Missouri Gov. Jay Nixon speaks during a news conference at the University of Missouri - St. Louis on November 24, 2014. (Credit: Justin Sullivan/Getty Images)

Missouri Gov. Jay Nixon has been ordered to serve as a public defender by the State Public Defender’s office, which cites a budget crisis in tapping a rarely used state statute that allows the office to draft any state bar member.

In an open letter to the governor, Public Defender Director Michael Barrett says funding for his office has been “repeatedly cut,” and that the caseload exceeds the budget to hire additional public defenders.

Hence his decision to exercise a statute that allows the Public Defender’s office to “delegate the legal representation of any person to any member of the state bar of Missouri” in extraordinary circumstances.

Nixon is an attorney and member of the State of Missouri bar association.

“As Director of the Missouri State Defender System tasked with carrying out the State’s obligation to ensure that poor people who face incarceration are afforded competent counsel in their defense, I hereby appoint you, Jeremiah W. (Jay) Nixon, Bar No. 29603, to enter your appearance as counsel of record in the attached case,” Barrett wrote.

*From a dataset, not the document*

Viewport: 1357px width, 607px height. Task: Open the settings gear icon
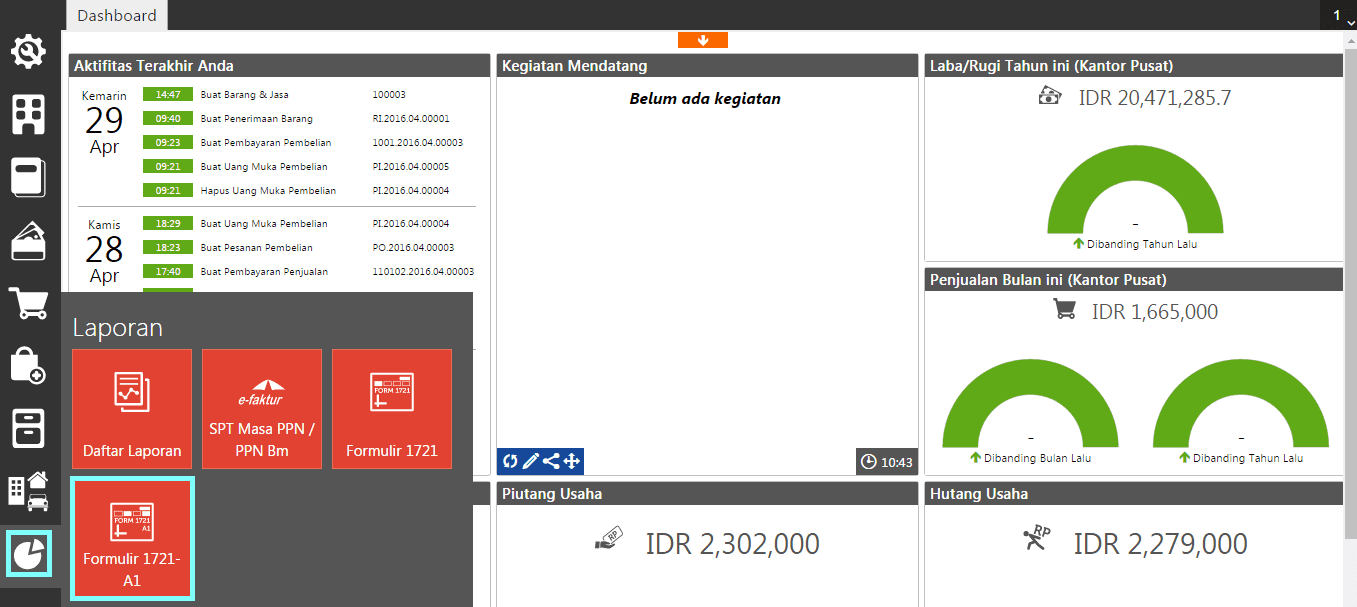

Nixon’s office, however, says the public defender’s office does not have the legal authority to appoint the governor as counsel.

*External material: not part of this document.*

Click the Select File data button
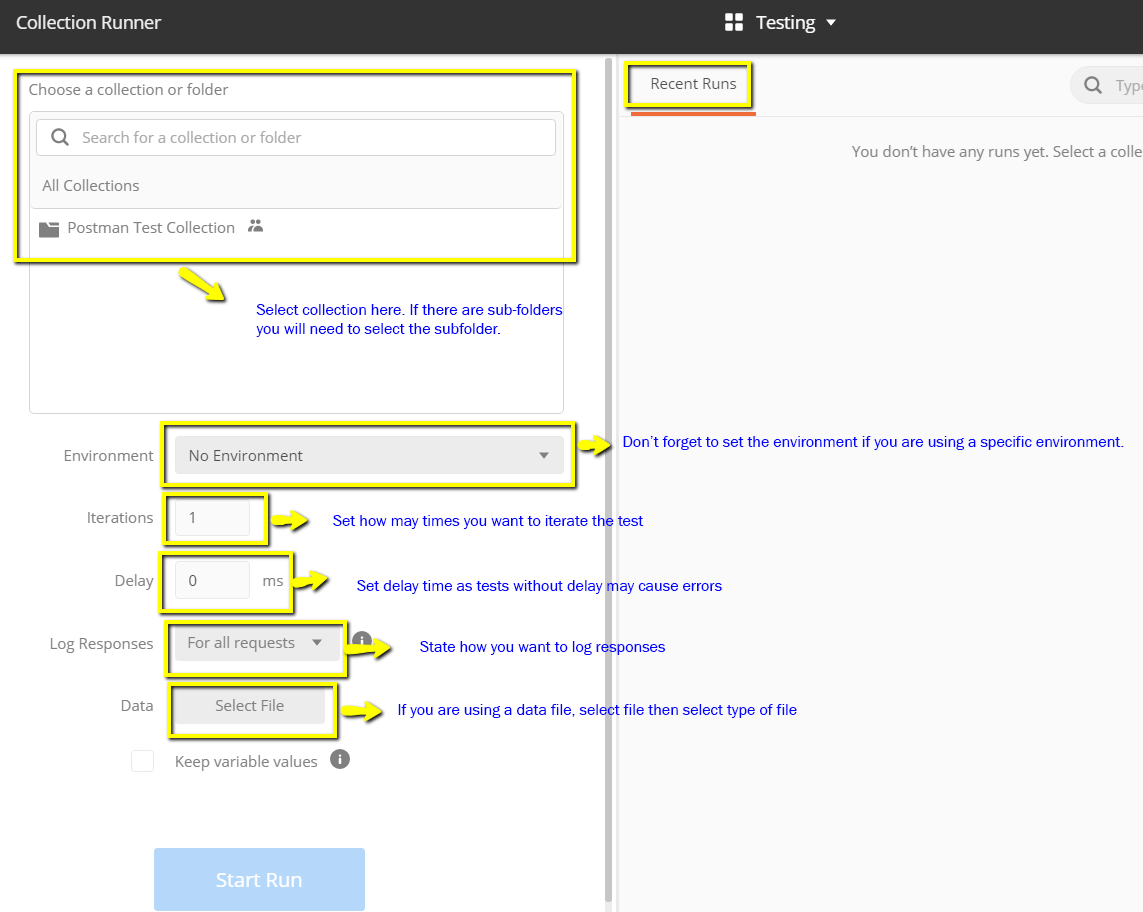 point(249,706)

“[The governor] has always supported indigent criminal defendants having legal representation. That is why under his administration, the state public defender has seen a 15% increase in funding at the same time that other state agencies have had to tighten their belts and full-time state employment has been reduced by 5,100,” press secretary Scott Holste told CNN.

The director of the Criminal Justice Clinic at Washington University in St. Louis, Peter Joy, says it’s unclear whether the governor can be forced to serve.

“I don’t think the governor would represent someone unless there was a court order, ordering him to do so,” Joy says.

Joy says in some instances across the country, members of the bar have been tapped to help cover public defenders, although there have been challenges.

“Missouri is 49th in the per capita funding for its indigent defense services. We’re basically almost in dead last. I think [the letter] is driving home the fact that the governor has some responsibilities here as a governor and as a lawyer,” Joy says.